--- WORK ORDER ---
Somewhere in the records below is a line containing "Die richtige Einstellung". Copy that line and everything after it through the end, unchanged.
____________
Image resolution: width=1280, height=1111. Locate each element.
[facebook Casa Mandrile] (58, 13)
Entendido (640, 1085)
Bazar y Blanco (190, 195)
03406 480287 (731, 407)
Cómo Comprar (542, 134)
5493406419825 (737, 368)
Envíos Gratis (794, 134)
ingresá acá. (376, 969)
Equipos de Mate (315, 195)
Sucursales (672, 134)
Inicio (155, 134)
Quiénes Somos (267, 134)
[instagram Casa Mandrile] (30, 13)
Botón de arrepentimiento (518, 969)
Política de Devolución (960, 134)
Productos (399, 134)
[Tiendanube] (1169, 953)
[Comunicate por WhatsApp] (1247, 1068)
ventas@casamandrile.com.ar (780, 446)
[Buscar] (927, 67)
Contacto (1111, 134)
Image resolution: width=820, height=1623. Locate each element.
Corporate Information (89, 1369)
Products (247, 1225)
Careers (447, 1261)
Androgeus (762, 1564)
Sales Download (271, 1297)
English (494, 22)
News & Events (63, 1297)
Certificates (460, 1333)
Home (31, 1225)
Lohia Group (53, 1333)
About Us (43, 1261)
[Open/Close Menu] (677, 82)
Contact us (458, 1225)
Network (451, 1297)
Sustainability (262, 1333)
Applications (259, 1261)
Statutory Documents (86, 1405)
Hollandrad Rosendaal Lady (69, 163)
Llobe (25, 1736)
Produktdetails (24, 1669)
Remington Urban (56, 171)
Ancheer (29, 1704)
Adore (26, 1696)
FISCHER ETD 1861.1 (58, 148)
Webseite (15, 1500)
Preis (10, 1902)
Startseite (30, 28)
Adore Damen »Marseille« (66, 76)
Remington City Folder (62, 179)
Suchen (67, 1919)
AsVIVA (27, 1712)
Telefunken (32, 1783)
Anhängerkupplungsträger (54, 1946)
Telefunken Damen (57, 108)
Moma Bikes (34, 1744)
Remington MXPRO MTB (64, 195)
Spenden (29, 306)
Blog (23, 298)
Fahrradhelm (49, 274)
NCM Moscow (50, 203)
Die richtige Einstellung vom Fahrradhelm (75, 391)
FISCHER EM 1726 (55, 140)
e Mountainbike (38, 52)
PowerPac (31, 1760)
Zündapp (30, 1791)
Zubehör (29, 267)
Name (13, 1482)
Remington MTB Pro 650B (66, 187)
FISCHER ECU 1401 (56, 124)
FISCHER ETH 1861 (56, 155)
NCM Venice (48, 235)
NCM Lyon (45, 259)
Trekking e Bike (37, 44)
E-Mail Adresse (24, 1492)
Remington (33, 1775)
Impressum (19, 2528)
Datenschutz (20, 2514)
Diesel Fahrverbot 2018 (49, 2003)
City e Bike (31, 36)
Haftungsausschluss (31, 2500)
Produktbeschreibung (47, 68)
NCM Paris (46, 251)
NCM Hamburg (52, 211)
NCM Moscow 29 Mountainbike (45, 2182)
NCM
____________
--- RESPONSE BELOW ---
Die richtige Einstellung vom Fahrradhelm (75, 391)
FISCHER EM 1726 (55, 140)
e Mountainbike (38, 52)
PowerPac (31, 1760)
Zündapp (30, 1791)
Zubehör (29, 267)
Name (13, 1482)
Remington MTB Pro 650B (66, 187)
FISCHER ECU 1401 (56, 124)
FISCHER ETH 1861 (56, 155)
NCM Venice (48, 235)
NCM Lyon (45, 259)
Trekking e Bike (37, 44)
E-Mail Adresse (24, 1492)
Remington (33, 1775)
Impressum (19, 2528)
Datenschutz (20, 2514)
Diesel Fahrverbot 2018 (49, 2003)
City e Bike (31, 36)
Haftungsausschluss (31, 2500)
Produktbeschreibung (47, 68)
NCM Paris (46, 251)
NCM Hamburg (52, 211)
NCM Moscow 29 Mountainbike (45, 2182)
NCM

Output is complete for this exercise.